ACTIVITY LIST
1. In the riding forum thread, what is described as a very common rookie mistake on a horse that likes to take off?
2. Translate this sentence from the riding forum thread into Spanish: "Leave the training forks in the tack store and use your hands properly."
3. Shorten the paragraph of the riding forum thread that begins "Leave the training forks in the tack store" into a brief bulleted list that keeps its main points.

PASSAGE
Good job :) Sounds like you are doing it all right!
    08-22-2010, 03:25 AM
Yep transitions, changes of rein etc. And KEEP YOUR LEG ON! Don't take it off, very common rookie mistake to take the leg totally off when you get on a horse that likes to take off on you. Keep the legs on, and keep the rhythm that YOU want with you seat.
    08-22-2010, 08:36 AM
What does that mean, keep the leg on? Are you bumping the horse with your leg to the beat of how you want the trot to go?
    08-22-2010, 12:00 PM
Try training forks also.
    08-22-2010, 12:09 PM
Leave the training forks in the tack store and use your hands properly. I would let her trot at whatever speed she wanted but she would do it for far longer than she wants and THEN I would ask her to slow down. I would only ask her to slow when I started to have to work pretty hard at keeping her at a fast trot. Let your idea become her idea then execute it.
    08-22-2010, 12:14 PM
Training forks will aid you. Help you.

SUPPLIED INFORMATION
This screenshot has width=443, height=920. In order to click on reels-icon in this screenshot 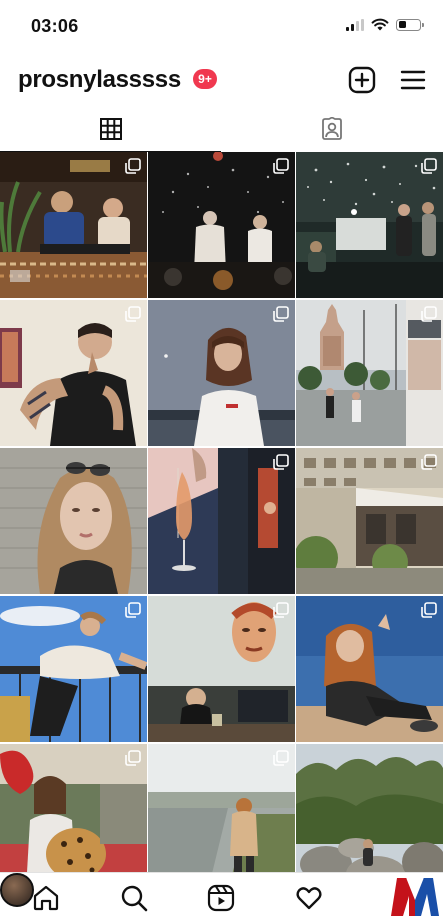, I will do `click(221, 898)`.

SOLUTIONS TO THE EXERCISE
1. Taking the leg totally off the horse.

2. Deja las horquillas de entrenamiento en la tienda de talabartería y usa las manos correctamente.

3.
- Skip training forks and use your hands properly.
- Let the horse trot at whatever speed she wants, but for longer than she wants.
- Ask her to slow down only once keeping her at a fast trot becomes hard work.
- Let your idea become her idea, then carry it out.